**EXTRAIT À LIRE**
##############################
Ce film est le troisième volet de la trilogie sans thème du réalisateur. Ainsi, après « l’Amour » (Head On, 2004), « la Mort » (De l’autre côté, 2007), The Cut – la Blessure constitue « le Diable ». Cette œuvre renoue avec l’archétype des personnages torturés qui ont fait le succès de Fatih Akin. Perdus, en quête de leur identité (comme Çahit Tomruk, alcoolique paumé après le décès de sa femme dans Head On), ou à la recherche d’une personne perdue de vue (Nejat Aksu et Charlotte dans De l’autre côté), déracinés (tels les immigrés italiens de Solino) et plongés dans la tourmente (souvent au travers de road movies tels que Julie en Juillet, De l’autre côté, Head On), ils luttent éperdument avec leur destin.

Après avoir fait une « pause récréative » avec la comédie Soul Kitchen en 2009, Akin retourne vers un thème dramatique en s’emparant de la cause arménienne. Il met en scène une famille arménienne de Mardin (Turquie, près de la frontière syrienne) qui va être balayée par les évènements de 1915. Nazaret (Tahar Rahim), un forgeron, père de famille, est soudainement réquisitionné par l’armée turque pour effectuer des travaux forcés avec ses coreligionnaires. Séparé de sa femme et de ses jumelles, il va survivre bon-an mal-an dans un désert harassant de caillasses et de chaleur. Au bout d’une année, refusant de se convertir à l’islam, les forçats vont être exécutés par des prisonniers de droit commun agissant sous la contrainte de l’armée ottomane.
Nazaret réussit à échapper à cette terrible exécution. Mutilé au cou, il devient muet et se lance dans une quête effrénée : retrouver les survivantes de son foyer. Il entame alors une odyssée de sept années qui le mènera de la Turquie, au Liban, en passant par Cuba, et plusieurs régions des États-Unis (Floride, Minnesota, Dakota du Nord).

The Cut - La blessure

Chronique d’une violence universelle et intemporelle

Akin reste fidèle à un de ses fils rouges : la violence. Son utilisation permet de mettre en exergue les réactions de solidarité face aux atrocités perpétrées par l’envahisseur venu d’Anatolie. Même si dans sa course, Nazaret reçoit l’assistance de déserteurs de l’armée, d’Arabes sous le joug ottoman, de la diaspora arménienne, il va se heurter à une brutalité égale du Moyen Orient aux États-Unis. Opprimé à Mardin, il va subir la sauvagerie des fermiers du Mississippi à la gâchette facile, et la barbarie des cow-boys du Dakota qui, après maintes brimades, finiront par le passer à tabac et le laisser pour mort. Les actes du génocide, occultés notamment en Turquie, sont rappelés au gré du parcours de Nazaret : bagnes, exécutions de masse sommaires, déportations, viols, esclavagisme, camps de réfugiés… Des exactions prémonitoires de celles à venir en Europe en 1945 et qui renvoient également à une actualité brûlante dans cette région du Moyen-Orient (le massacre des Yézidis, des Chrétiens d’Orient, de Chiites par les milices de Daesh). Symbole de ces conflits oubliés, Nazaré le héros du film est muet la majeure partie du film.
##############################
**À FAIRE**
Rédigez la suite de la critique consacrée au film The Cut – la Blessure, en reprenant juste après sa dernière phrase.

**DONNÉES FOURNIES**
##############################
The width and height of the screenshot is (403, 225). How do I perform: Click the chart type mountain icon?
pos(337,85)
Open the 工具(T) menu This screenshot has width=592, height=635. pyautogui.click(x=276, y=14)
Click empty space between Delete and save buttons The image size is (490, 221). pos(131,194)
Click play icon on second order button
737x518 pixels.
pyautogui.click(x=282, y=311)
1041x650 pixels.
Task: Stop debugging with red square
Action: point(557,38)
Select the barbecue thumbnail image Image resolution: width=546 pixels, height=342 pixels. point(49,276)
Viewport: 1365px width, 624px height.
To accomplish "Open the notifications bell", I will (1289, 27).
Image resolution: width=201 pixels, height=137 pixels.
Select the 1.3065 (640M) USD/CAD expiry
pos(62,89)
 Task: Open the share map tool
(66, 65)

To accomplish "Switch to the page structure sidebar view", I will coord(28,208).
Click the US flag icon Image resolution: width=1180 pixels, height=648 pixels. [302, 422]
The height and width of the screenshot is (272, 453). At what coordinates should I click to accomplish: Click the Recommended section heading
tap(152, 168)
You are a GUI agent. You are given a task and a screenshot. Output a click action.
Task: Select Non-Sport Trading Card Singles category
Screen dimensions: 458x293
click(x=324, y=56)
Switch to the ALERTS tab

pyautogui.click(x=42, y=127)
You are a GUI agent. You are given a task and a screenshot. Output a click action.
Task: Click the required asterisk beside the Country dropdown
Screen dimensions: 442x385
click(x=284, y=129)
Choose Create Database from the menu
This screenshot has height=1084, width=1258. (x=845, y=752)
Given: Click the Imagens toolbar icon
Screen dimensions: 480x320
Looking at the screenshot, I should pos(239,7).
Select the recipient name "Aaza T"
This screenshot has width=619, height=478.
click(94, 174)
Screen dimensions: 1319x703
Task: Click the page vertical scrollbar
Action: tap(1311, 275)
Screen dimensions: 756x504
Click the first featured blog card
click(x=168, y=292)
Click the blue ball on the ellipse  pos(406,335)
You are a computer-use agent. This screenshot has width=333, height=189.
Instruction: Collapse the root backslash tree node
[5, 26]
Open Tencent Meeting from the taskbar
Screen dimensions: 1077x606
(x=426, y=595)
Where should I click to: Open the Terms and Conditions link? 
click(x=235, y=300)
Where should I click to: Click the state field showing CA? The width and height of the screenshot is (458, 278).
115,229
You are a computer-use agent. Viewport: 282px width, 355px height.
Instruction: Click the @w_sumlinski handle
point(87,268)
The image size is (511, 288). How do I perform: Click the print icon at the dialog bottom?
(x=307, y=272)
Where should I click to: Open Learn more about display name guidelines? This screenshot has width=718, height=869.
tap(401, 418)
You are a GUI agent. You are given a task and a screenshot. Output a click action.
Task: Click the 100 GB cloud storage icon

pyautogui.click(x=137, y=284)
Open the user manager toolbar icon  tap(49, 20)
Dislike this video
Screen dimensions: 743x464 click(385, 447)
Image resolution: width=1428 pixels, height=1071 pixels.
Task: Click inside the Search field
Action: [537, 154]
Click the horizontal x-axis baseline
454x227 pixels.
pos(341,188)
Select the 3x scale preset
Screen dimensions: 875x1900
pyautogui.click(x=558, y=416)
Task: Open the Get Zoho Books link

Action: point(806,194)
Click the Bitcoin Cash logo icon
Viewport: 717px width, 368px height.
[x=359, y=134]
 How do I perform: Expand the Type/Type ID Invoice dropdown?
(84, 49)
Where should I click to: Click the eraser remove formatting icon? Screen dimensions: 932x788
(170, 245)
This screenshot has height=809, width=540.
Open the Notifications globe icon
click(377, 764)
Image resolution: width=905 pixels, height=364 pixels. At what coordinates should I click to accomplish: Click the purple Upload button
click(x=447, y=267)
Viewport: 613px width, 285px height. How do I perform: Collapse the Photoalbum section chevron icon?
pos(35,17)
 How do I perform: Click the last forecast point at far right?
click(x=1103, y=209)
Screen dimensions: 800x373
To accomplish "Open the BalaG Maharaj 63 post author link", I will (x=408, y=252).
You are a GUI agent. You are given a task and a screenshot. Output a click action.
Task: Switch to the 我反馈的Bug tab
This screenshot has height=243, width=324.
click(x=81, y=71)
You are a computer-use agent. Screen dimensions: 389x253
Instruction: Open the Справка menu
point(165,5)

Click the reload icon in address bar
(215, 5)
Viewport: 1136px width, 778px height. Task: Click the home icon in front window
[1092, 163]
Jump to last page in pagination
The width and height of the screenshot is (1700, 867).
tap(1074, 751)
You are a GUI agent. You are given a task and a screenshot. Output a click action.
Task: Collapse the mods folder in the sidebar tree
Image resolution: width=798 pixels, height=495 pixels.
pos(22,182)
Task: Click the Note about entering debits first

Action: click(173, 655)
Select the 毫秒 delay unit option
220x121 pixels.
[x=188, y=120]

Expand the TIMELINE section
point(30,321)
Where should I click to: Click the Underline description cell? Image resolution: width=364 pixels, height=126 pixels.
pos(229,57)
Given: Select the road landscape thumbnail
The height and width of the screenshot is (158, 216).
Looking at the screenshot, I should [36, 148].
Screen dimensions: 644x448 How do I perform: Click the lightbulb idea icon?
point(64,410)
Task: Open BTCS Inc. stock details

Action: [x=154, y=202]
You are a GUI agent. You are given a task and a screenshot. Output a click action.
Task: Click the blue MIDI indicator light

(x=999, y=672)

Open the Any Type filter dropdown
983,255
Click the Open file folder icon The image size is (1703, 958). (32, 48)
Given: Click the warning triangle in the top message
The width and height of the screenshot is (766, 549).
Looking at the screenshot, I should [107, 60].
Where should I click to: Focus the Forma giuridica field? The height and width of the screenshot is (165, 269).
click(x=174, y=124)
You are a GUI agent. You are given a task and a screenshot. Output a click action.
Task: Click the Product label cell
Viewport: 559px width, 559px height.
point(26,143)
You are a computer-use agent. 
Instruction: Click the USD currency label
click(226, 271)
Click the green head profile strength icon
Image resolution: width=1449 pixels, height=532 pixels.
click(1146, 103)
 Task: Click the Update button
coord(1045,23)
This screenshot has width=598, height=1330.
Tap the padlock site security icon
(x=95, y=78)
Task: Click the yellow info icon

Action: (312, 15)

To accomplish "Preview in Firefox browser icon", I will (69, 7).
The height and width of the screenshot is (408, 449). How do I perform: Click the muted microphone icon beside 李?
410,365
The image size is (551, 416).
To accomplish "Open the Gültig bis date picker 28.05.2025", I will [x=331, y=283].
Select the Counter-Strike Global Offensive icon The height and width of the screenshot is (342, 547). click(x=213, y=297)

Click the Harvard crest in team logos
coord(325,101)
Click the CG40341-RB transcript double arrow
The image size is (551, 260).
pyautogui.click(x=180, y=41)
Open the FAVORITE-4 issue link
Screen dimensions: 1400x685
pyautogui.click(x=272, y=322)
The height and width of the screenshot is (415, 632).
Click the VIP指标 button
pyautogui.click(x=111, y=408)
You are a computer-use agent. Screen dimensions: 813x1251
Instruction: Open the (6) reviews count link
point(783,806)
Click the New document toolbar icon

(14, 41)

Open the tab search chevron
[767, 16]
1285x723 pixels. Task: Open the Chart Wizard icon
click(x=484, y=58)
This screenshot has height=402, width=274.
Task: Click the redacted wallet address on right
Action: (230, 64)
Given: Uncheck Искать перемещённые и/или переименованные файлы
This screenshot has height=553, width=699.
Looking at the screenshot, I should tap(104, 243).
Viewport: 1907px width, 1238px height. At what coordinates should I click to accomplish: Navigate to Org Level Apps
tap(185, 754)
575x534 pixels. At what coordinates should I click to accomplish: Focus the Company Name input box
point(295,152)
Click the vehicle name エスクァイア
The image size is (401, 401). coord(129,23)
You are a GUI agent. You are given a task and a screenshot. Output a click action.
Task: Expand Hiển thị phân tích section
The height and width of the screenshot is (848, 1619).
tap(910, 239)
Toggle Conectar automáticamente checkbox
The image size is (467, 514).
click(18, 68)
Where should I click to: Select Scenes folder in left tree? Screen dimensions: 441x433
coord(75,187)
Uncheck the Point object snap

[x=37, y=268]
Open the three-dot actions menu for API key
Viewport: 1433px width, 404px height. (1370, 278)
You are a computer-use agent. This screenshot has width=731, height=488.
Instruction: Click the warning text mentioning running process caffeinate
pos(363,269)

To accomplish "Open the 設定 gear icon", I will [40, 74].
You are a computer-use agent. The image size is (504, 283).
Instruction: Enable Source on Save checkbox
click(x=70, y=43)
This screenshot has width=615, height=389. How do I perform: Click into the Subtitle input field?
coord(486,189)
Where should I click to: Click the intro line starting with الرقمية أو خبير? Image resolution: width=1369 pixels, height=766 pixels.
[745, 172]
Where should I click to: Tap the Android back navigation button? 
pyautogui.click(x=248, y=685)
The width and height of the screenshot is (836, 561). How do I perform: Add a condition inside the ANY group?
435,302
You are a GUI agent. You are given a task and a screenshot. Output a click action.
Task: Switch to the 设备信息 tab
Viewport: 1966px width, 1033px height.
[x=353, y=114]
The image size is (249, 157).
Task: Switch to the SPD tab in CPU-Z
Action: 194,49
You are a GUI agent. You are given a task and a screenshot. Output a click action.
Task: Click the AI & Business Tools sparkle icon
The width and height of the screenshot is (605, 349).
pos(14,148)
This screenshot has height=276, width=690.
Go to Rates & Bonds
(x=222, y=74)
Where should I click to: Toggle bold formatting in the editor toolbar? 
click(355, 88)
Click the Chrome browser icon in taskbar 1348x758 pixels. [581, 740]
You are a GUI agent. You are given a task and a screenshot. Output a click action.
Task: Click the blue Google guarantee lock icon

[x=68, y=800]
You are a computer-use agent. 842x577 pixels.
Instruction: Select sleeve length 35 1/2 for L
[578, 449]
##############################
**RÉPONSE**
Le pont, thème de prédilection

En cette année de commémoration du centenaire du génocide arménien (1,2 million de victimes), Fatih Akin ne pouvait réaliser meilleur pont entre deux nations qui continuent de se haïr 100 ans après. Si Julie en Juillet (2000) et De l’autre côté (2007) tentaient de rapprocher la Turquie de l’Europe au moment de sa candidature à l’entrée dans l’U.E, The Cut essaye d’établir une passerelle entre l’Histoire occultée de son pays d’origine et celle des Arméniens. En mettant en lumière la cruauté et la réalité de ces tueries de masse, il met les Turcs face à un pan de leur passé qu’ils récusent encore et toujours. Ne jetant pas d’huile sur le feu, il tente de tisser un lien de complicité et de fraternité avec les Arméniens en donnant la part belle aux personnages turcs résistants. Il dénonce le rôle prépondérant de l’armée de l’Empire, essayant de colmater les brèches en semant la terreur sur un immense territoire peuplé de minorités.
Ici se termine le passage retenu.